_Data extracts_.

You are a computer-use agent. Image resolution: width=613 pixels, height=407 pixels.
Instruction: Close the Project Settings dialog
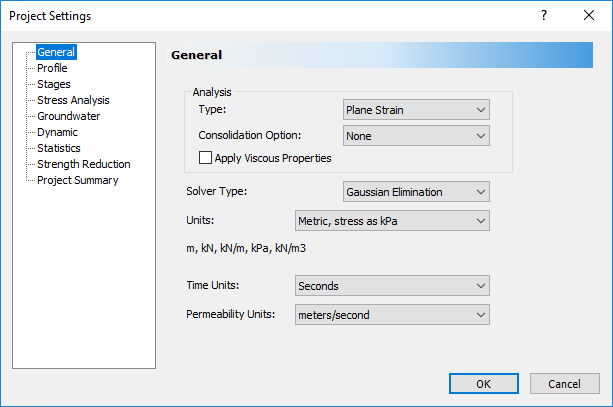(x=589, y=16)
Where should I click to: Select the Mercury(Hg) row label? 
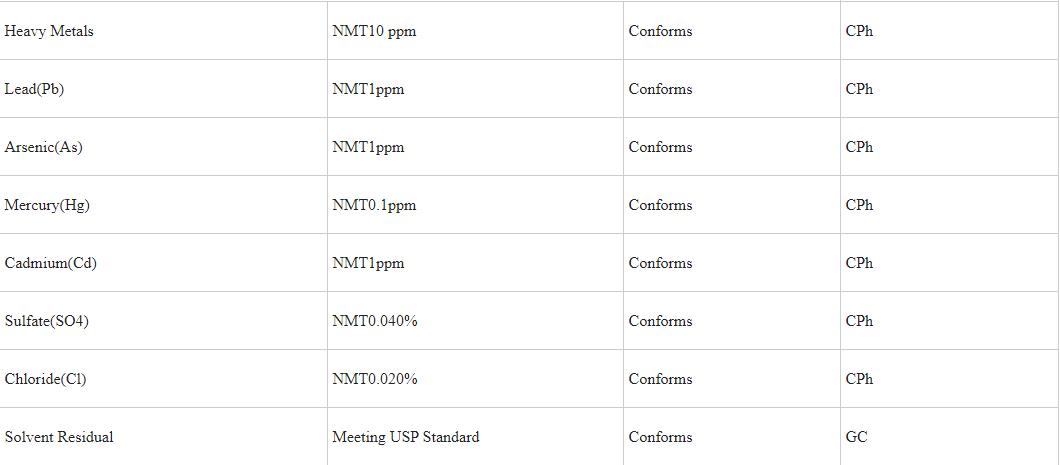pos(47,205)
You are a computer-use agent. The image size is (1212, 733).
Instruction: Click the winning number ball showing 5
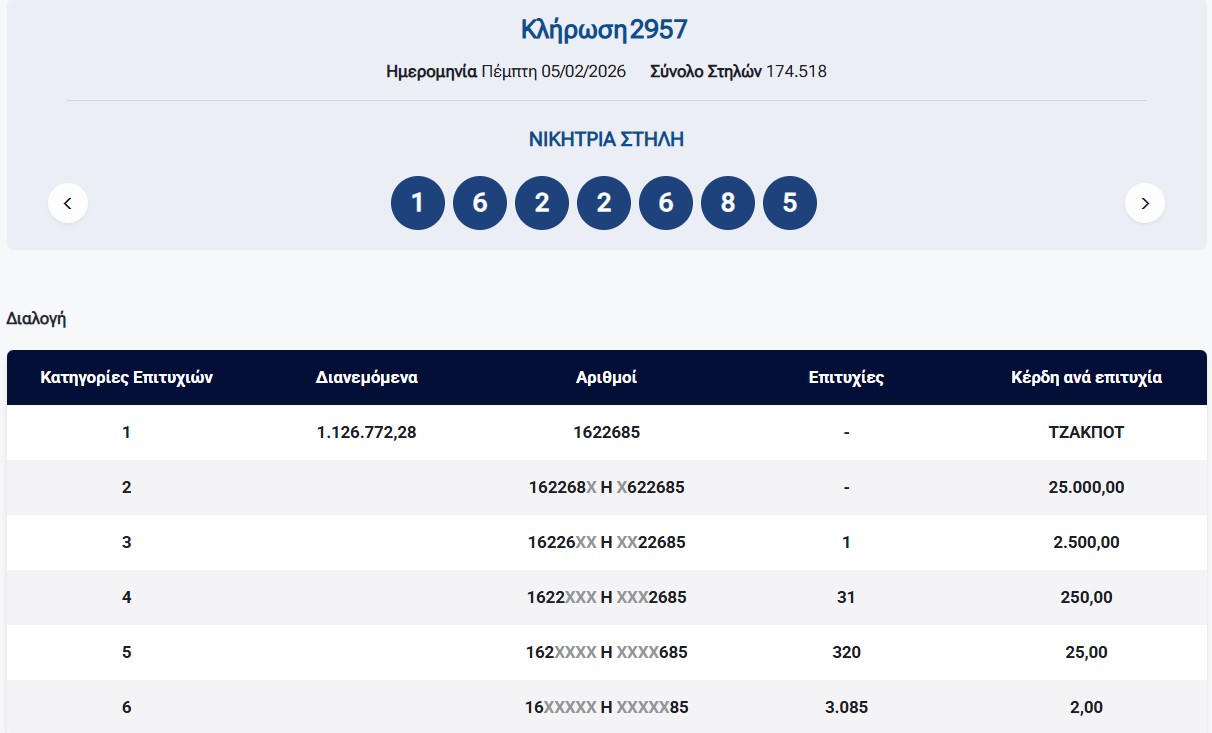coord(789,203)
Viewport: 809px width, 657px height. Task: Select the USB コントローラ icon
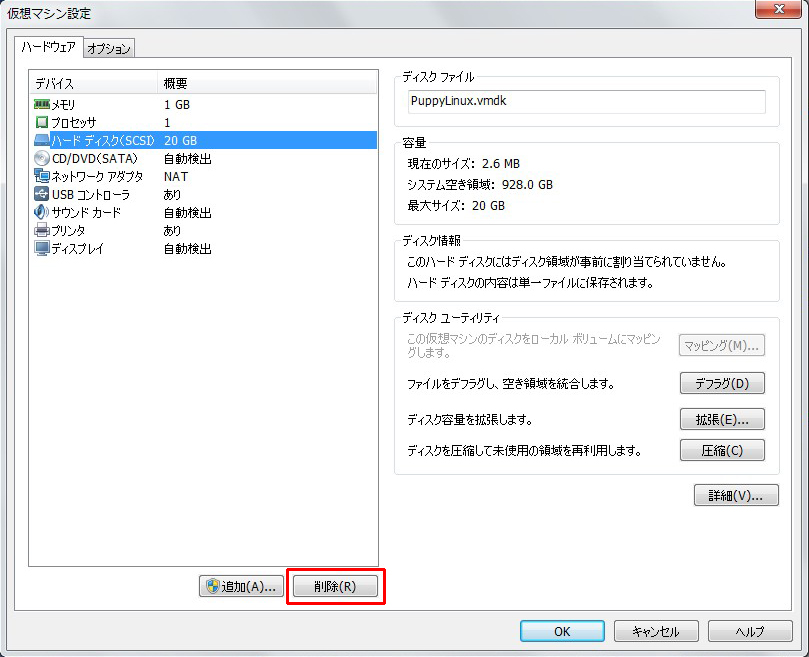pos(42,194)
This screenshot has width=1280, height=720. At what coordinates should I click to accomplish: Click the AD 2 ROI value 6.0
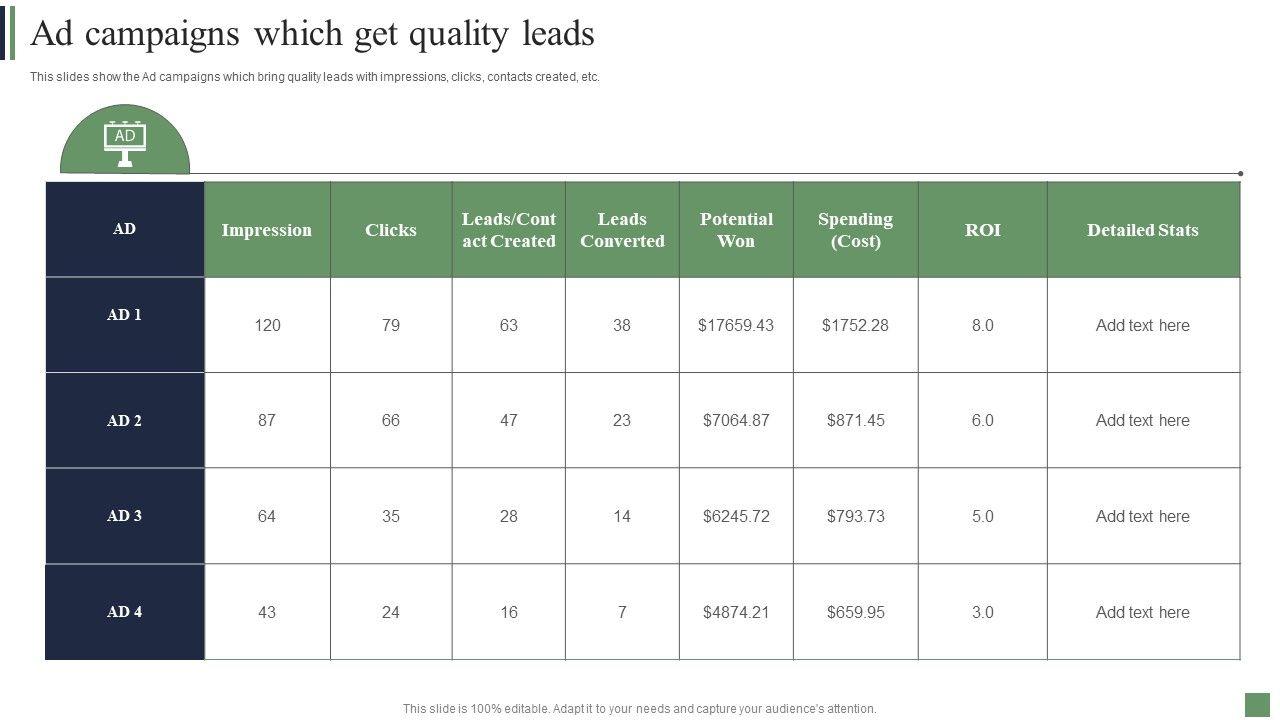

_Task item_.
Write out, exactly as they appear, the lines from the one containing "Viewport: 809px width, 657px" through the end of the material above, excluding pictures.

_Exercise response_.
Viewport: 809px width, 657px height. Task: Select the USB コントローラ icon
pos(42,194)
This screenshot has width=1280, height=720. At what coordinates should I click to accomplish: Click the AD 2 ROI value 6.0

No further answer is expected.